Pois o dia breve vem, e permanece.
O dia será eterno ate que existe alguém para esperar a sua chegada. (Leonardo Frossard)
quarta-feira, 11 de maio de 2011
Transplante de quixotescas migalhas
Num movimento alucinante em que meu sangue se confunde com o suor do seu rosto
E a falta de seus olhos me é a anemia de uma vida.
Meu coração grita seu nome e bate tambores invocando sua presença.
Dou-me porque dói ver seus instantes atordoados na tontura do medo.
Torturo-me ao perceber que na transfusão de mim não curo seus sentimentos.
A lágrima insiste em querer dar-se ao chão, mas o narcísico reflexo da desesperança me faz ser a sua lagrima silenciosa.
O segredo, o secreto, o silêncio, o cárcere sagrado que é amar-te no escuro.
Enfrento os moinhos ao pensar que a saliva da minha boca pudesse curar o silencio de seu sofrimento.
Recolho as migalhas do sou com medos dos pombos famintos e as entrego a você em inaudíveis comprimidos de amor.
Deixo o perfume do dia, o pôr-do-sol das tardes claras, as nuvens dos dias frios, os diálogos das noites curtas encherem seu contingente,
Enquanto sou o conteúdo desesperado, o amor dos poetas lúcidos, o arlequim-palhaço que quer somente o seu sorriso.
E se ri, estou contigo; se choras estou contigo e se ampulheta maldita insiste em querer separar-nos te dou minha alma pra levares contigo. (Leonardo Frossard)
quinta-feira, 28 de abril de 2011
Você sabe ouvir?
Você sabe ouvir?
“Vocês nunca saberão com eu fecho o vermelho e eu nunca saberei como vocês o vêem” (Maurice Merleau-Ponty). Esta sugestão dá-nos a dimensão que engloba o conceitos de falar-silenciar- ouvir. Não se trata de um simples jogo de interesses entre o que fala e o que ouve, mas um problema de relação, relação eu e outro, da diferença do eu e do diferente de mim, onde buscamos: qual o sentido, qual a razão da vinculação eu e outro.

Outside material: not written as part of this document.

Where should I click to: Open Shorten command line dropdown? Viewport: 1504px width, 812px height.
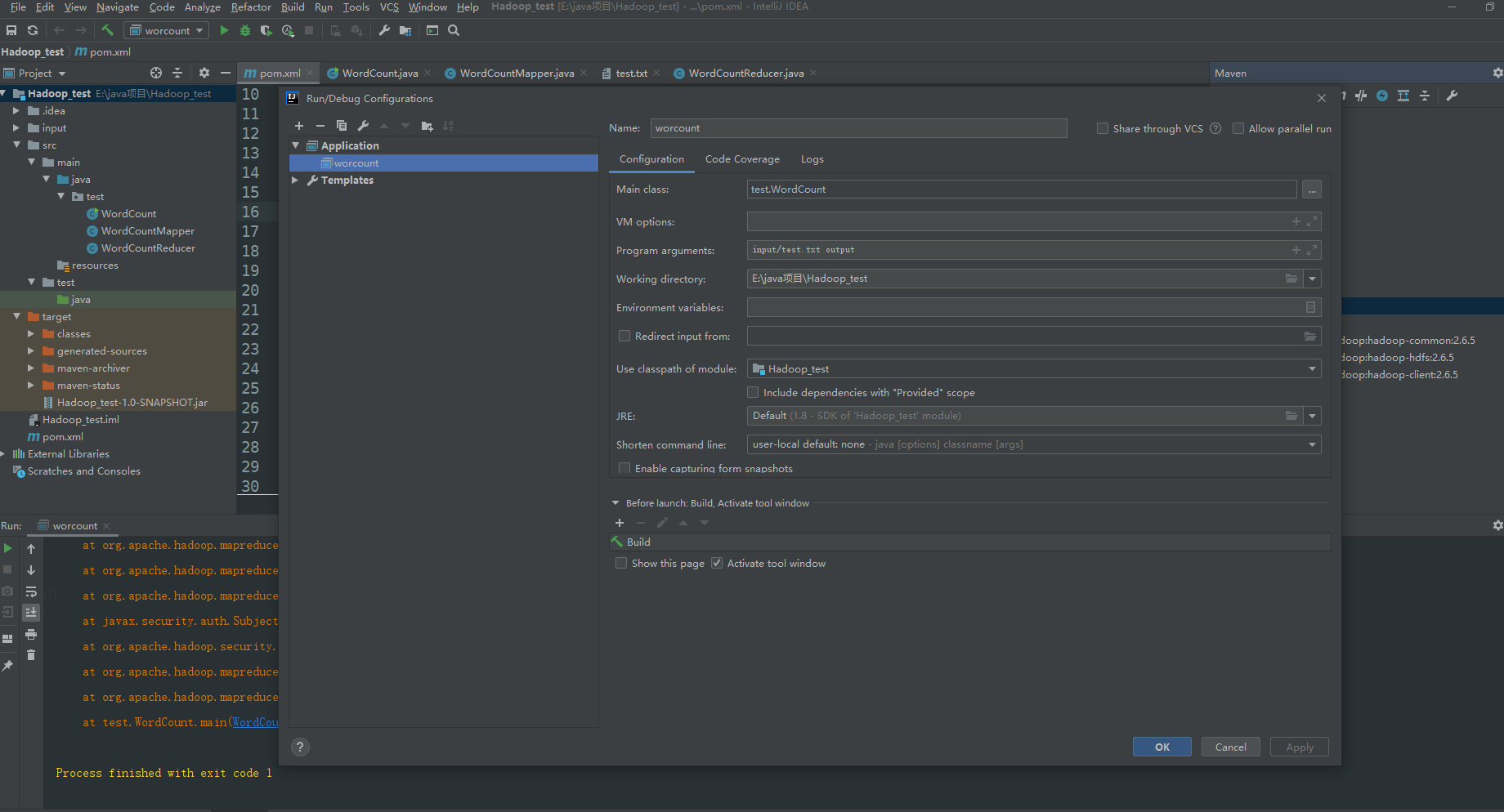pyautogui.click(x=1312, y=444)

E é na Hermenêutica Filosófica de Paul Ricoeur que encontramos subsídios para destrinchar esta temática. Para se ouvir, que aqui toma uma dimensão maior que simplesmente escutar – mas, ouvir no sentido de perceber, sentir o cheiro, o gosto, o tato, o olhar – faz-nos pensar na questão da fala, ouvir é um verbo transitivo direto que necessita de um objeto direto, quem ouve ouve alguma coisa, e quem fala traz consigo uma pertença, uma pertença de mundo, de razão, uma maneira de ser, de ser atuante, de ser no mundo, pois pertencemos a um mundo, um grupo, uma comunidade, uma ideologia, uma historia particular de conceitos estabelecidos, de costumes, etiquetas, comportamentos. E a fala esta carregada desta maneira de ser no mundo de quem esta falando.
No entanto, entre a fala e o ouvir, existe um distanciamento, que podemos denominar de silêncio. O homem não pode ser simplesmente coincidente com um conteúdo dado e é no silêncio e pelo silêncio que se inicia a escuta. É no silêncio que se criam novos sentidos possíveis, como principio para enfrentamento do intolerável. A quebra do silêncio nasce o preconceito. O sistema capitalista atuante tende a barrar o silêncio, criando as ‘neuroses social’, que faz-nos produzir-consumir, falar-escutar compulsivamente. Reforçando assim os preconceitos raciais, sexuais, religiosos, etiológicos, etc. O silêncio possibilita o discernimento de novas estruturas de valores que podem, solicitam, sugerem e mesmo originam novos critérios de engajamentos ou vínculos. Ouvir é o momento de adquirir uma nova pertença de mundo, uma possibilidade nova de ser, antes de conceituar, reconhecer, não de forma cristalizada em conceitos, mas transformado no motor de base para compreender a relação entre o eu o outro, entre o vermelho que eu vejo e o vermelho que outro vê, nunca serão o mesmo, mas pelo triálogo, falar-silenciar-ouvir, poderemos compreendê-lo. E este triálogo, se torna circular, infinitamente.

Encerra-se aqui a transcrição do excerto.